**Exercise description**
Take each line of the entries below that contains "Given" and copy it.

Screenshot grounding data:
+ + + +

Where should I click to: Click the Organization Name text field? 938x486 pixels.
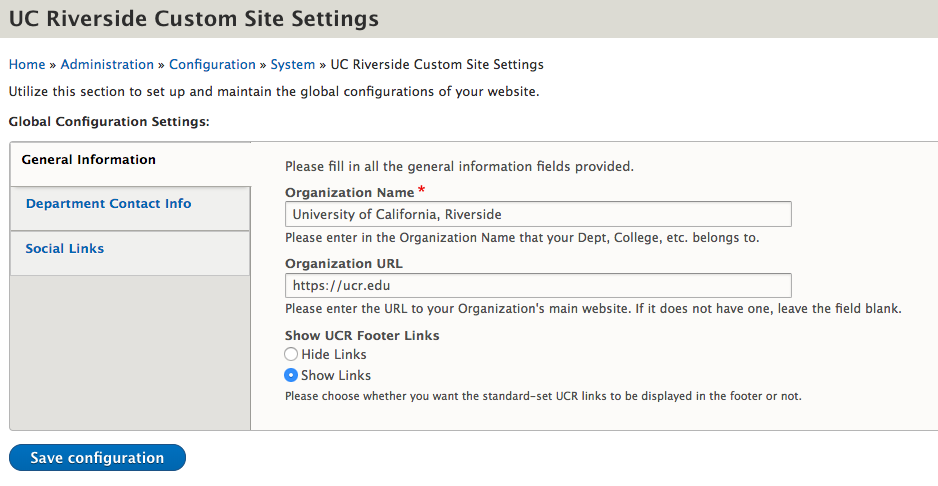click(x=538, y=214)
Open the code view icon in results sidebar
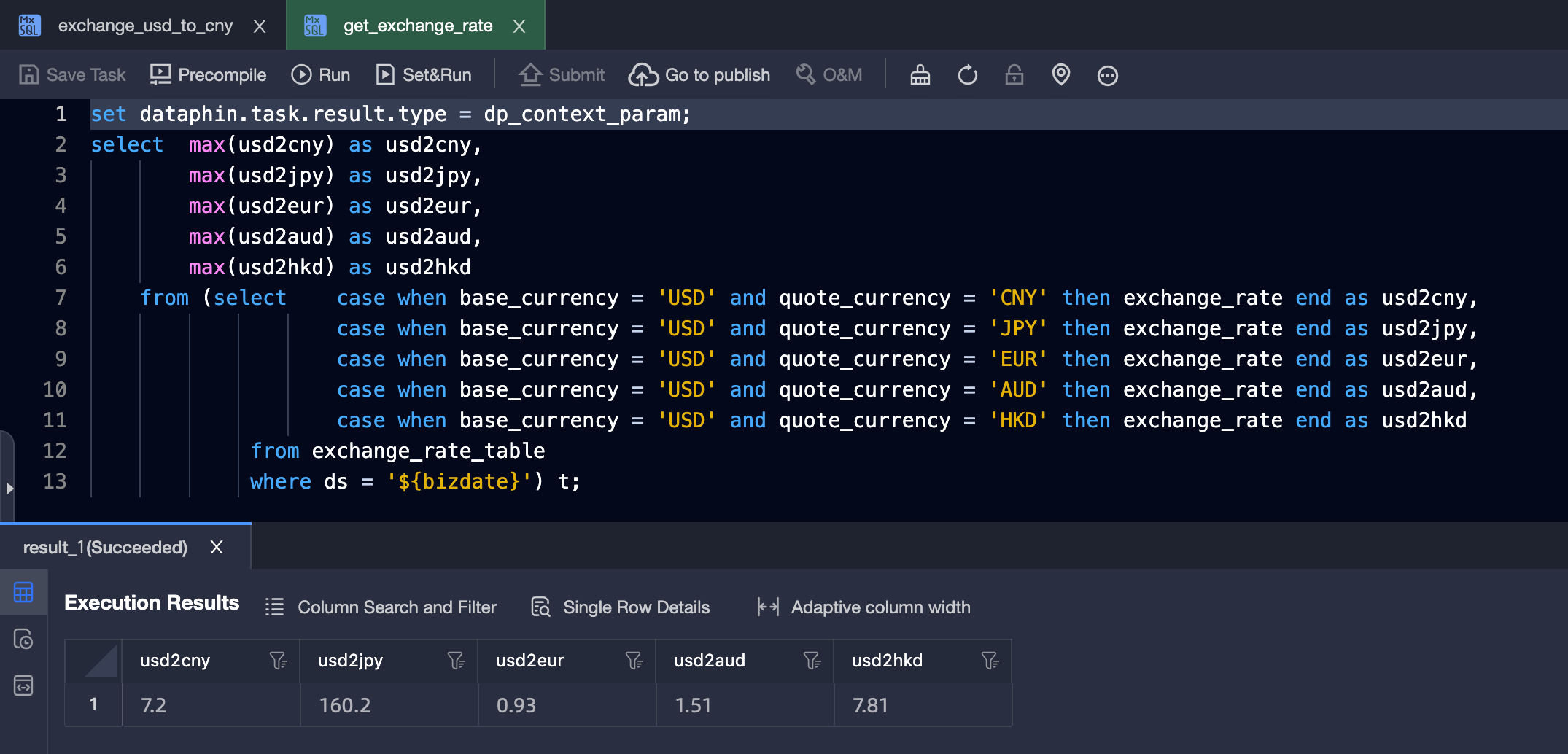 pos(23,685)
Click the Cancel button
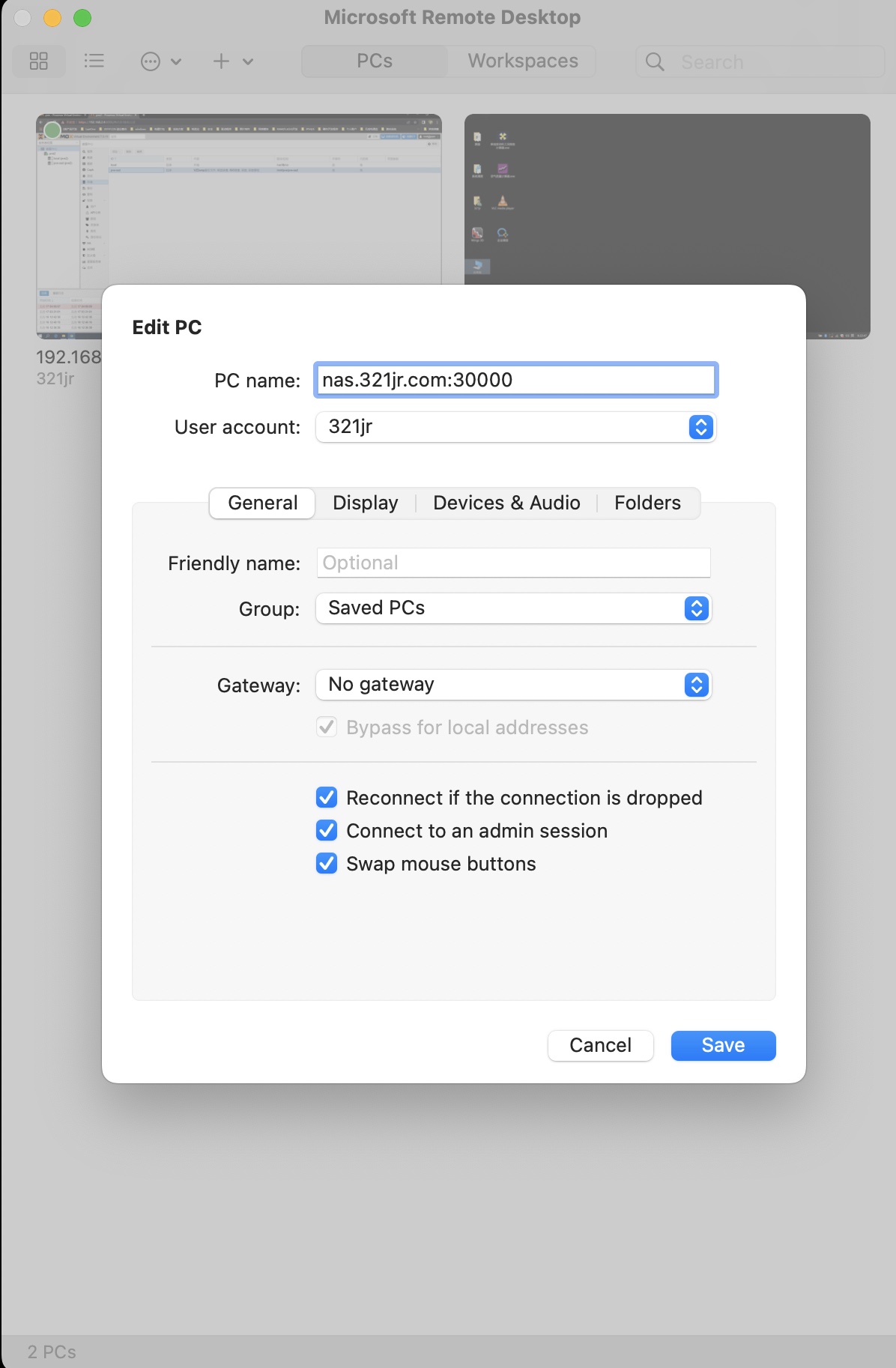The height and width of the screenshot is (1368, 896). (x=600, y=1045)
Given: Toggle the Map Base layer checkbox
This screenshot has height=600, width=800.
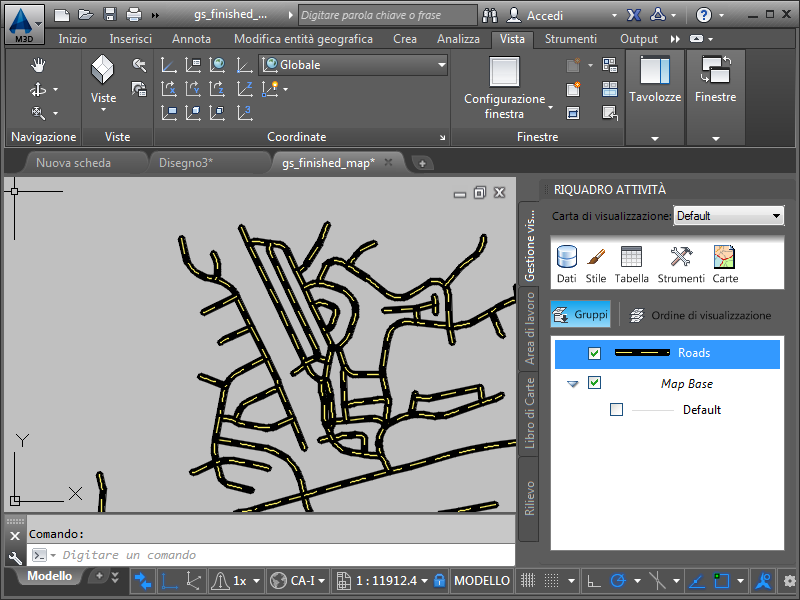Looking at the screenshot, I should tap(595, 383).
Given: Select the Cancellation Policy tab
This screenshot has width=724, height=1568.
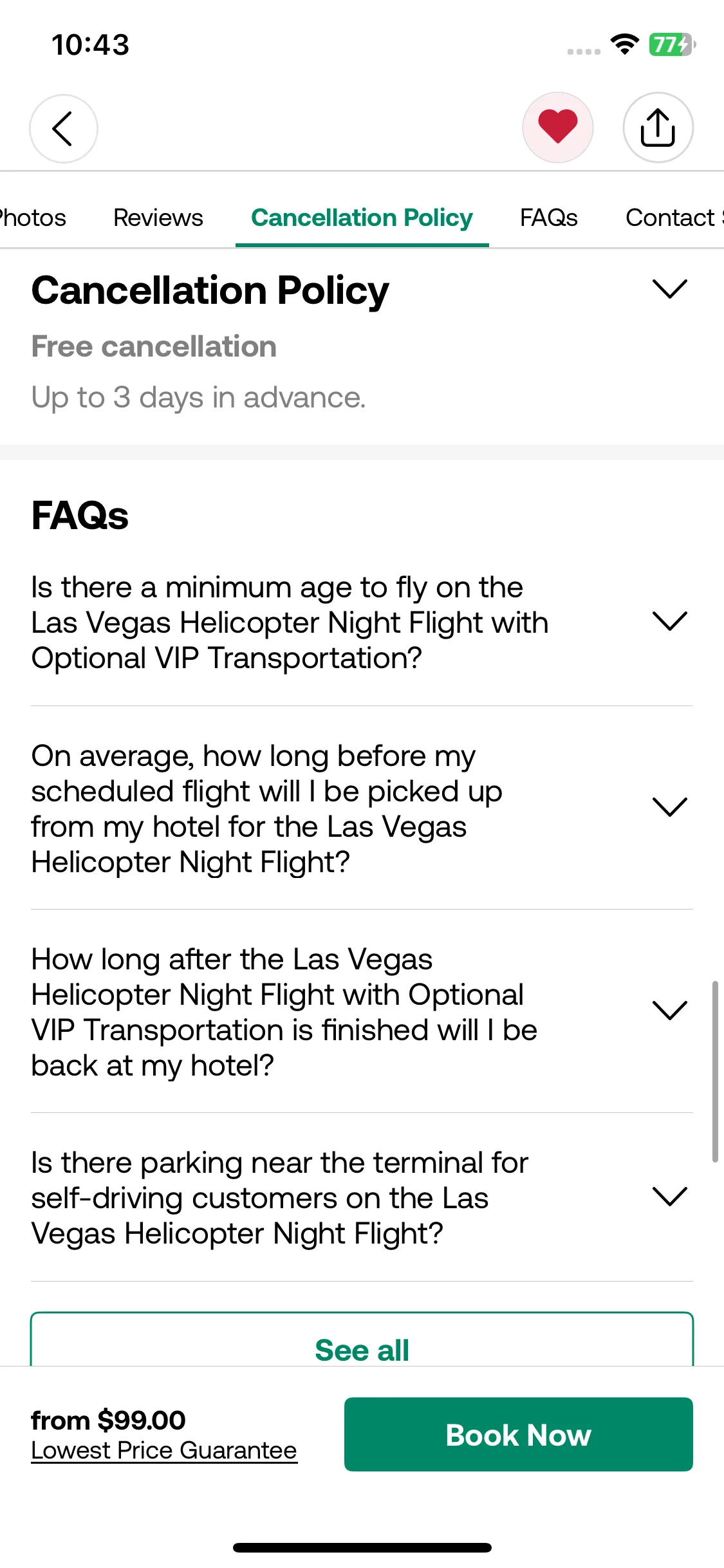Looking at the screenshot, I should [x=362, y=218].
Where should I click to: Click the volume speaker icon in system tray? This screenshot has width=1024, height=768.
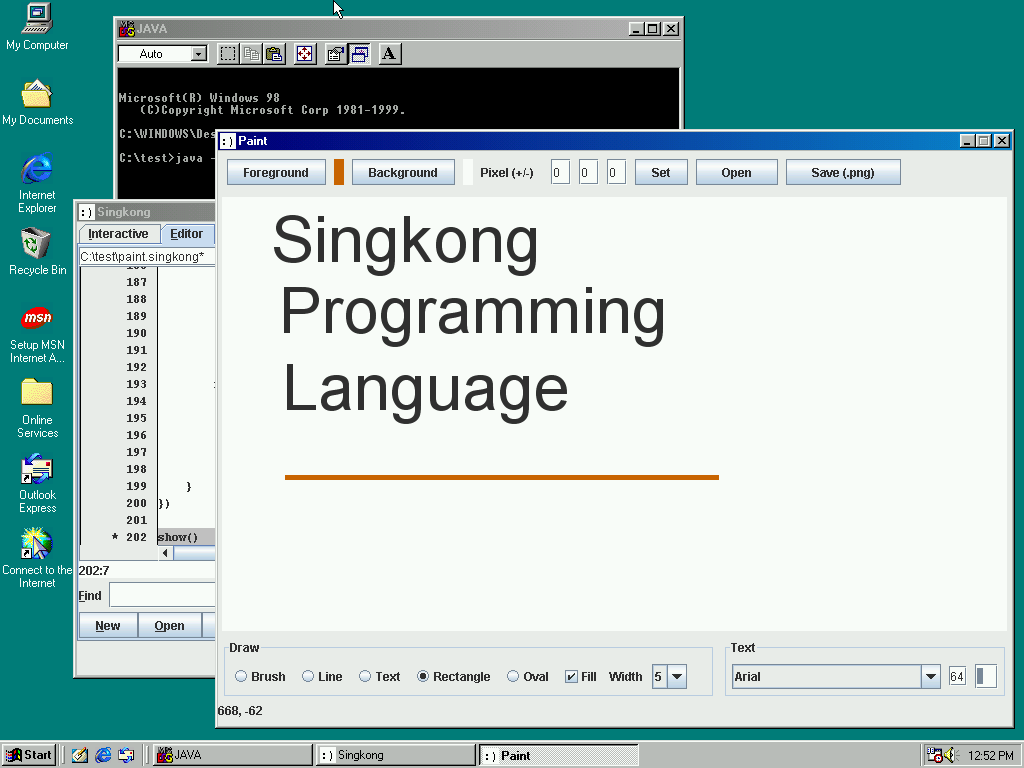click(x=951, y=755)
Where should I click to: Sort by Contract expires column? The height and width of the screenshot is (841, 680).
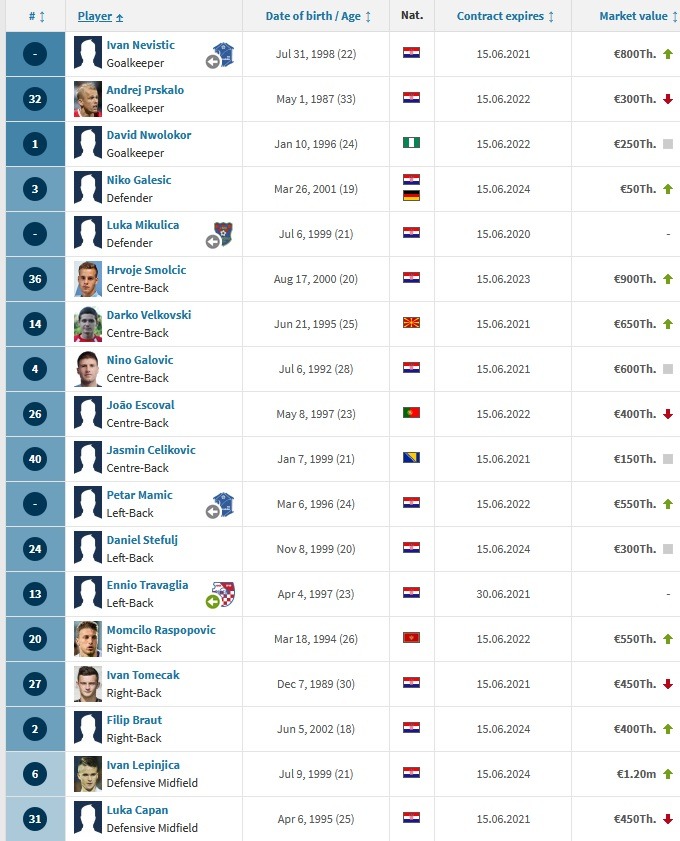point(505,16)
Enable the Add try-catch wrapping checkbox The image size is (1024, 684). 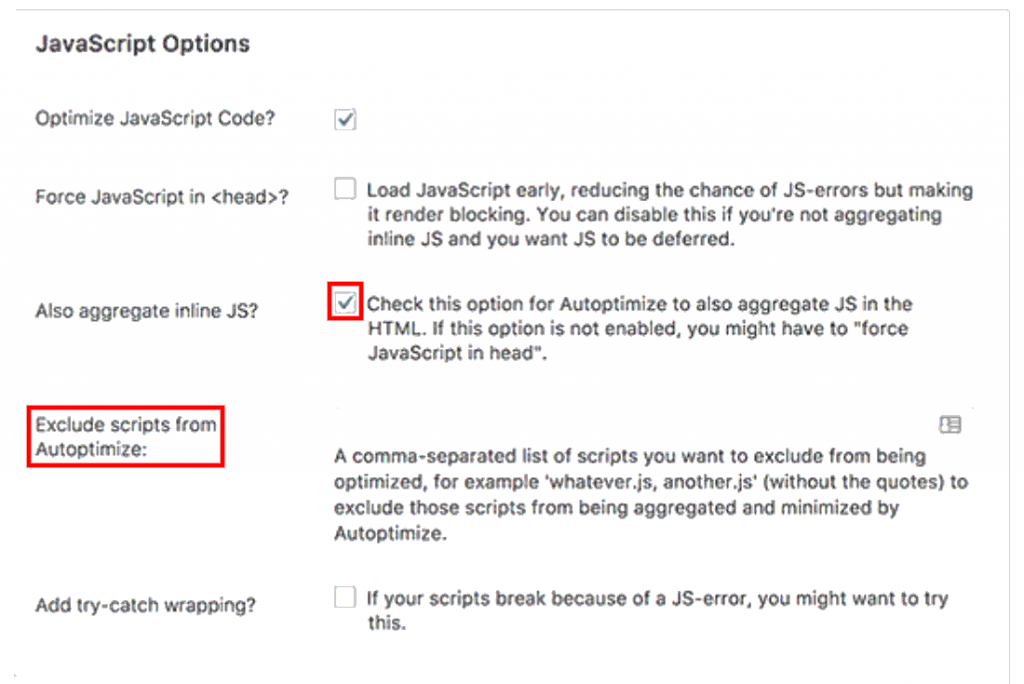(x=344, y=596)
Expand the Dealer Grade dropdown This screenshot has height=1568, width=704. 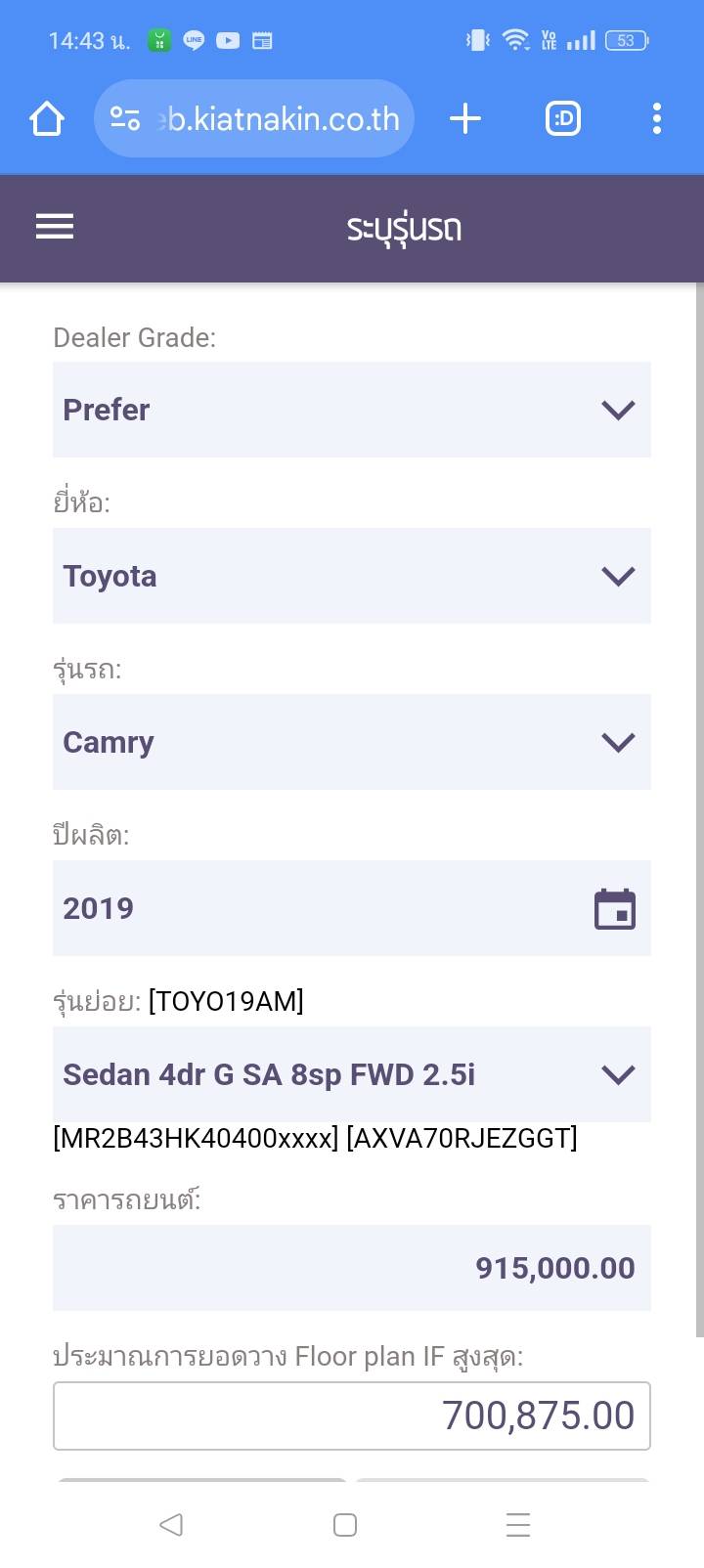coord(352,410)
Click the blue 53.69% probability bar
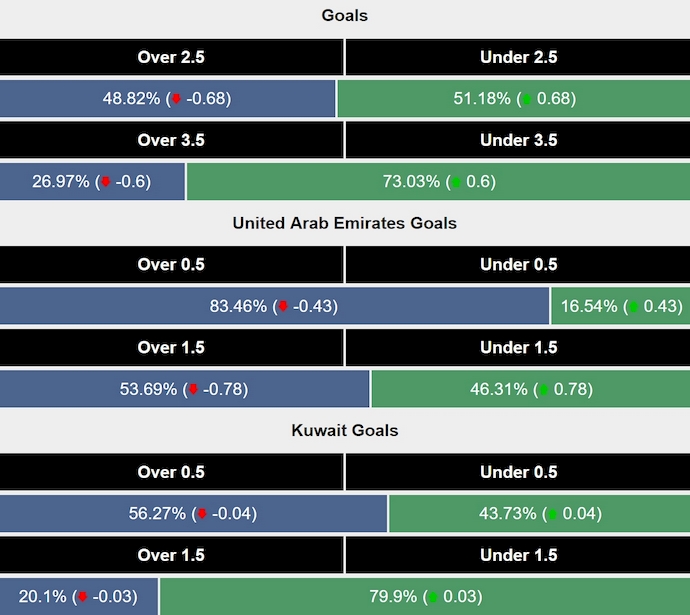 click(185, 389)
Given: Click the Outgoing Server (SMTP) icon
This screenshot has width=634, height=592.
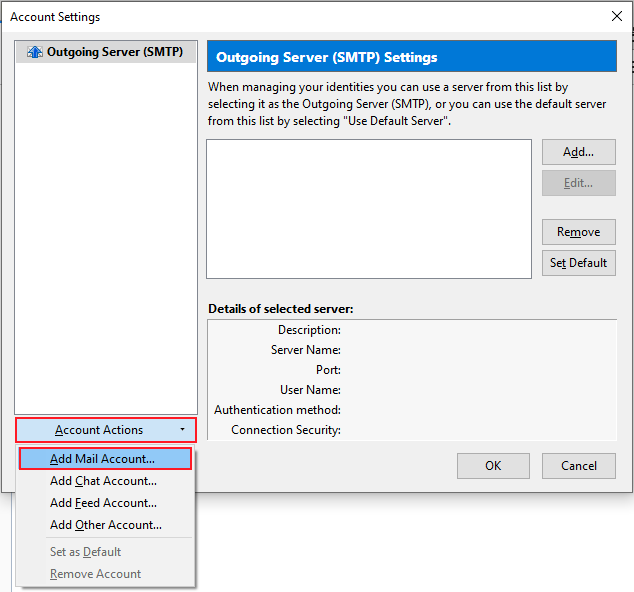Looking at the screenshot, I should [x=35, y=52].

+ + + +

**Exercise solution**
Given: Toggle the Map Base layer checkbox
Given: Select the Cancellation Policy tab
Given: Click the Outgoing Server (SMTP) icon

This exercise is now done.